• _Task to carry out_: The lines to reproduce run from the one containing "Task: Tap the 13:49:00 trade time" through the end of the records below. Reproduce them exactly and add nothing.

Collected data

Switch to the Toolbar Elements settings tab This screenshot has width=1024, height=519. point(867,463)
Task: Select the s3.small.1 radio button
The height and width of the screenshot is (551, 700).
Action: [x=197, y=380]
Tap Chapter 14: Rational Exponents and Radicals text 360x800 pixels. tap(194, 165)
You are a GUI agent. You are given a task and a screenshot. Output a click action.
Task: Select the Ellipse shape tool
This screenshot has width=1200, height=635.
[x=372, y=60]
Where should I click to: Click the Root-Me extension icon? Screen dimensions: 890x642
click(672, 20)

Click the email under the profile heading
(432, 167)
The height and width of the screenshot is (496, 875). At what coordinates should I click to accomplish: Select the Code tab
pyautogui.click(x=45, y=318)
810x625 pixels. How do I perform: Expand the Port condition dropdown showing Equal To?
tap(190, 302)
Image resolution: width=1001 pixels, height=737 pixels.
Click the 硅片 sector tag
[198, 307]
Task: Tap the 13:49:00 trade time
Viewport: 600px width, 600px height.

• _Written response_:
Task: Tap the 13:49:00 trade time
Viewport: 600px width, 600px height.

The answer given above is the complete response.